Visuellement, on ne peut pas dire qu’Hell Let Loose soit un joli jeu. Toutefois, son ambiance, sa direction artistique et la reproduction terriblement fidèle des espaces de jeu immergent parfaitement le joueur au coeur des batailles. Les développeurs ont travaillé d’arrache-pied pour que les environnements soient calqués sur la réalité, avec des images satellites ainsi que des photos et vidéos d’époque utilisées. Il est en revanche dommage que le titre ne bénéficie pas plus des capacités de l’Unreal Engine 4 et de celles des consoles next-gen, puisque les différentes textures et les graphismes ne sont pas folichons. Les différents effets de particules, comme la fumée, sont eux aussi largement en deçà de ce que l’on pourrait attendre. Ajoutez à cela les nombreux problèmes d’affichage, comme le clipping qui est omniprésent, et Hell Let Loose se présente comme une oeuvre inachevée. Mais qu’à cela ne tienne, les puristes le diront et le répéteront : le principal n’est pas là, c’est le ressenti manette en mains qui compte ! Et comme nous l’expliquions, Hell Let Loose fait divinement bien le job sur ce point.
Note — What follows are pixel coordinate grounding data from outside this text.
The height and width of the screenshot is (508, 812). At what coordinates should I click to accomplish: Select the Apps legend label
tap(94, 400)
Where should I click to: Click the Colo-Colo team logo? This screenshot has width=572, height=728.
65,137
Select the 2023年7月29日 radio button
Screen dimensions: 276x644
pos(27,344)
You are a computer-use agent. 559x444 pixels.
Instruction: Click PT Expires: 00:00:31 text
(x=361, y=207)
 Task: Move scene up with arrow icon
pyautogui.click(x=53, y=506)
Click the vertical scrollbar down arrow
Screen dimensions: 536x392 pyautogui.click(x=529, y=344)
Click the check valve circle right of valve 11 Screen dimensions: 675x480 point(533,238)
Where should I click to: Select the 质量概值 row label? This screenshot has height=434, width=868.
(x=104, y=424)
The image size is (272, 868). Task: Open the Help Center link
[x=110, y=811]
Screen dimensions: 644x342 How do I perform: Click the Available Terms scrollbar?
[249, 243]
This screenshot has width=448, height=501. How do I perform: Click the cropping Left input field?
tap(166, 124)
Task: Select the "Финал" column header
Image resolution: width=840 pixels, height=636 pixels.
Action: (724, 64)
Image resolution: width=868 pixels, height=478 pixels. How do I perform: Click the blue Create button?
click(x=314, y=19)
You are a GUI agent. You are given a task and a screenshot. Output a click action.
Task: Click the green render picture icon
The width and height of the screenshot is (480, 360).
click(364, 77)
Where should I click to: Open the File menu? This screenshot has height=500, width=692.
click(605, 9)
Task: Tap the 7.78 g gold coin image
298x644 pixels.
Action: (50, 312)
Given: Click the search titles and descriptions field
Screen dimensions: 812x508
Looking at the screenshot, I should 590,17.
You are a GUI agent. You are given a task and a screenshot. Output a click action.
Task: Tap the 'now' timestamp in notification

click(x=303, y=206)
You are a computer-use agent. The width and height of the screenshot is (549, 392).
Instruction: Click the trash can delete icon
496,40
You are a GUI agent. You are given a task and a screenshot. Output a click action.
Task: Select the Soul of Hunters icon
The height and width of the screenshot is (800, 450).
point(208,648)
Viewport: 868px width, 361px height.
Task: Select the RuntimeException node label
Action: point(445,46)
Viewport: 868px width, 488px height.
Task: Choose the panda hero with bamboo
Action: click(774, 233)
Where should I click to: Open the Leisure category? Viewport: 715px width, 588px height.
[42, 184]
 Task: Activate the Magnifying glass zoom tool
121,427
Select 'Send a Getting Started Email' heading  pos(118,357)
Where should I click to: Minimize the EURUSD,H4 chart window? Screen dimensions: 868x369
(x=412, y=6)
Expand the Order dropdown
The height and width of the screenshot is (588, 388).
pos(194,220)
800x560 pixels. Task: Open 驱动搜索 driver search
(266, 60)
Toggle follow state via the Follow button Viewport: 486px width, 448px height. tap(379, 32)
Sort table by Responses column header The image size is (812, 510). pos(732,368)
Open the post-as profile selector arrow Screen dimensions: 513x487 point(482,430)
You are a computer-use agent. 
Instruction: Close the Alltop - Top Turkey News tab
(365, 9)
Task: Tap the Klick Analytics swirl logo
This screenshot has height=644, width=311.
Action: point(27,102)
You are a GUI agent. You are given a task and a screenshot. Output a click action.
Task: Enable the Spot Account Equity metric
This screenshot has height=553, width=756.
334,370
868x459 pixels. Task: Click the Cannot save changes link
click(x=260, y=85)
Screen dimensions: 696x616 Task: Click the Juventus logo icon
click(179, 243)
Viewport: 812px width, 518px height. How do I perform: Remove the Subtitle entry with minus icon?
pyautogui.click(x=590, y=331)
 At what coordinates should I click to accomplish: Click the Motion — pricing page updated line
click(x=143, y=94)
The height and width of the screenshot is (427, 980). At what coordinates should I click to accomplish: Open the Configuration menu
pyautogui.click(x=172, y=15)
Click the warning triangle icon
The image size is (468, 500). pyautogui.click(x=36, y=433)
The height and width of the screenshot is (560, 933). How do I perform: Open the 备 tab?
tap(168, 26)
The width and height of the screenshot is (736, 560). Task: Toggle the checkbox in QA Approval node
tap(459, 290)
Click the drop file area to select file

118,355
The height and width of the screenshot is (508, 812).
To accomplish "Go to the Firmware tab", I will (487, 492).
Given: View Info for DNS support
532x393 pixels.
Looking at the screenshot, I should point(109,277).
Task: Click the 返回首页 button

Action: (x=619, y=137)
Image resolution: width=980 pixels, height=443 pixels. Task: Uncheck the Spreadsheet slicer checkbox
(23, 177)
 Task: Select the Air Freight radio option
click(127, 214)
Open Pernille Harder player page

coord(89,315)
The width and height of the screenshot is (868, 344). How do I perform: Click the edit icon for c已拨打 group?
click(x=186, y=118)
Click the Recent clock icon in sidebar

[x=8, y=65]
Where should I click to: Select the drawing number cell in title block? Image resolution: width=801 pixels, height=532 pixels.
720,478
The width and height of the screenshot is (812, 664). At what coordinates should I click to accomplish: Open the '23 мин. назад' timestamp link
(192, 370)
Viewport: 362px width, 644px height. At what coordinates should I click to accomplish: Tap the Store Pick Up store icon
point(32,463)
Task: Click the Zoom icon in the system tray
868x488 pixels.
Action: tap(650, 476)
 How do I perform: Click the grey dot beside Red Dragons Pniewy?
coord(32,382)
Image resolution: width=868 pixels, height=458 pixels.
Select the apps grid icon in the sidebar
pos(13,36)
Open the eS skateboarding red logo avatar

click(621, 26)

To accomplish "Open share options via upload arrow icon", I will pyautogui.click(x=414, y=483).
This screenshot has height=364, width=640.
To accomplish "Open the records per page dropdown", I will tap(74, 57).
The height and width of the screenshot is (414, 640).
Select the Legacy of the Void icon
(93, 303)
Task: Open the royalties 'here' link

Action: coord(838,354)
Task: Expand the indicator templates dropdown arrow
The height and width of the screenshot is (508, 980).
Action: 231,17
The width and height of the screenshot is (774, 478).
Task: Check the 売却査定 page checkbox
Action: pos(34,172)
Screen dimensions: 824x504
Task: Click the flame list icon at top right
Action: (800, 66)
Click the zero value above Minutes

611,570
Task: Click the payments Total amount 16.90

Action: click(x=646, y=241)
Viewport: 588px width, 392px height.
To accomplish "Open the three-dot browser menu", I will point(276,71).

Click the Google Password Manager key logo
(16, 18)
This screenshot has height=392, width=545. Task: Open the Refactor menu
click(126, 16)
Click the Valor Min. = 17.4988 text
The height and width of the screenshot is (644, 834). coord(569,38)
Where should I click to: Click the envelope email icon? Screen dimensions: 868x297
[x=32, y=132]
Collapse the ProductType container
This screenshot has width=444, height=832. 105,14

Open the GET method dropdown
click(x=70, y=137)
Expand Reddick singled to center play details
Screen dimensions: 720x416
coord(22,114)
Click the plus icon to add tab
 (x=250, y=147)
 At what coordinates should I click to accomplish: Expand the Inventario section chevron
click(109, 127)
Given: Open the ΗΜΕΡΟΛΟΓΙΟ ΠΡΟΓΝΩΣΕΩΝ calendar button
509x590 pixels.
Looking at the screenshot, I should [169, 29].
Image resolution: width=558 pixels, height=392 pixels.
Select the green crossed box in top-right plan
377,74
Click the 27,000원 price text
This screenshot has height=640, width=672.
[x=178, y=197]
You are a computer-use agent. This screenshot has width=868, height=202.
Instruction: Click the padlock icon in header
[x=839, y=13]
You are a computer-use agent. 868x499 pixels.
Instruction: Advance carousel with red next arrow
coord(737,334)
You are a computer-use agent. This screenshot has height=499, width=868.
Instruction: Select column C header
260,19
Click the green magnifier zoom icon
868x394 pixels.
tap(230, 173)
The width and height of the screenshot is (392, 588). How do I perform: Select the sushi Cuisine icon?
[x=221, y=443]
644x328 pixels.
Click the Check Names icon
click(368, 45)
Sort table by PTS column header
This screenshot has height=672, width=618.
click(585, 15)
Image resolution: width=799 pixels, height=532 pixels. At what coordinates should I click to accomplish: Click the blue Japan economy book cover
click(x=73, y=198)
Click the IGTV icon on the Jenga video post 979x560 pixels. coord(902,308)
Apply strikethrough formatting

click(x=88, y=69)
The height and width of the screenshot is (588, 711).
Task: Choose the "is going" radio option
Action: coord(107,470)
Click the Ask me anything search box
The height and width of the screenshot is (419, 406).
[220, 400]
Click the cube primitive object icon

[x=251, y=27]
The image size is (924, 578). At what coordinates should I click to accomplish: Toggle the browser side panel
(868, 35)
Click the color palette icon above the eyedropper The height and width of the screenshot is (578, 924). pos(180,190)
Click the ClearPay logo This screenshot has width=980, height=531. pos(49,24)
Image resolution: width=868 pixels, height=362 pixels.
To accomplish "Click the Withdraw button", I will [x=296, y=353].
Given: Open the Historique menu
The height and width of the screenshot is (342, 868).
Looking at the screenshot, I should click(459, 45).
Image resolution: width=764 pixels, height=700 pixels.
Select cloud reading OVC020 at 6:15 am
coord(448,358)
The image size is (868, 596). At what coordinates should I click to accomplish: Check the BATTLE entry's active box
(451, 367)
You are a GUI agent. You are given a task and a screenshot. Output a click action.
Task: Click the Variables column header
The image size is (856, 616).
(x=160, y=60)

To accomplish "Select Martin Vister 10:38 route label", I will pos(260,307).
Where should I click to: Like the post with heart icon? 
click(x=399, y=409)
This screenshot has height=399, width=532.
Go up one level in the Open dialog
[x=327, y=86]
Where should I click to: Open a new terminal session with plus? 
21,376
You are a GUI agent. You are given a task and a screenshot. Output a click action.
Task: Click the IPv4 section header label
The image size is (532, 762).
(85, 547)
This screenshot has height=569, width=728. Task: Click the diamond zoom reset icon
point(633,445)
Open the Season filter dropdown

Le résultat est également mitigé du côté de la bande sonore. Dans le fond, les batailles sont très fidèlement reproduites. Des balles fusent de tous côtés, les explosions sont légion et sont fidèles à la réalité, tout comme les bruitages des différentes armes et véhicules. Toutefois, on regrettera que les parties ne soient pas plus vivantes et qu’elles ne dépendent uniquement que du chat vocal pour ce qui est de l’animation vocale des soldats. Si vous ne jouez pas avec des amis, que vous êtes qu’avec des étrangers dont vous ne comprenez rien à la langue et qu’ils crient sans arrêt, alors la partie sera un réel enfer pour vous. De plus, sur la cinquantaine de vos coéquipiers, seuls une petite dizaine parle. Les soldats sur le champ de bataille ne font du bruit que par l’intermédiaire des joueurs qui les contrôlent, ce qui rend certains moments plus ternes, alors que l’on aurait aimé entendre des soldats crier, geindre avant la mort… Que nenni, il faudra vous contenter de Gunther, John et Pedro qui piaillent dans leur langue natale. 

Conclusion

Hell Let Loose se veut un jeu de guerre en multijoueur élitiste avec son gameplay exigeant. Les équipes de Black Matter ont ici voulu créer le FPS le plus réaliste qui soit. Une fois déployé sur le champ de bataille, l’immersion est complète. Les balles sifflent, la mort est tout autour de vous et la moindre petit erreur peut vous être fatale. Hell Let Loose ne s’adresse clairement pas aux fans de Call of Duty. Il s’agit d’un titre beaucoup plus réaliste, qui nécessite de jouer en équipe pour capturer des positions ennemies, mais aussi de communiquer. La communication, comme sur un champ de bataille, est primordiale dans Hell Let Loose. Le système est d’ailleurs bien pensé et invite toujours les joueurs à parler entre eux en fonction de leur grade. En revanche, cela se fait au détriment du sound design, puisque l’on n’entend quasiment rien sur le champ de bataille si personne ne parle, si ce n’est les balles qui fusent. Hell Let Loose est, certes, un excellent FPS, mais il n’en demeure pas moins exempt de tous défauts. Le contenu est par exemple assez maigre, avec seulement trois factions, deux modes de jeu et 9 cartes. Visuellement, le titre n’est clairement pas à la hauteur des autres productions actuelles et il pâtit même de multiples bugs d’affichages. En l’état actuel, Hell Let Loose est un bon FPS, mais qui ne demande qu’à s’améliorer et à s’enrichir en contenu au fils des mois. A 40€, la note reste toutefois salée pour un titre qui aurait très bien pu être proposé sous une forme free-to-play. 

Hell Let Loose

Gameplay 8.0/10
Contenu 6.5/10
Graphismes 7.5/10
Bande son 7.0/10
Finition 6.0/10
7.0

On aime :

Le sentiment d'immersion

Un gameplay exigeant mais satisfaisant

Le système de communication très réussi

Des mécaniques de tir soignées

On aime moins :

Beaucoup de bugs d'affichage et pas très joli

On peut parfois rester longtemps sans croiser un ennemi

Peut-être trop exigeant ...

Des batailles qui manquent de vie au niveau sonore

Le prix de vente (39,99€)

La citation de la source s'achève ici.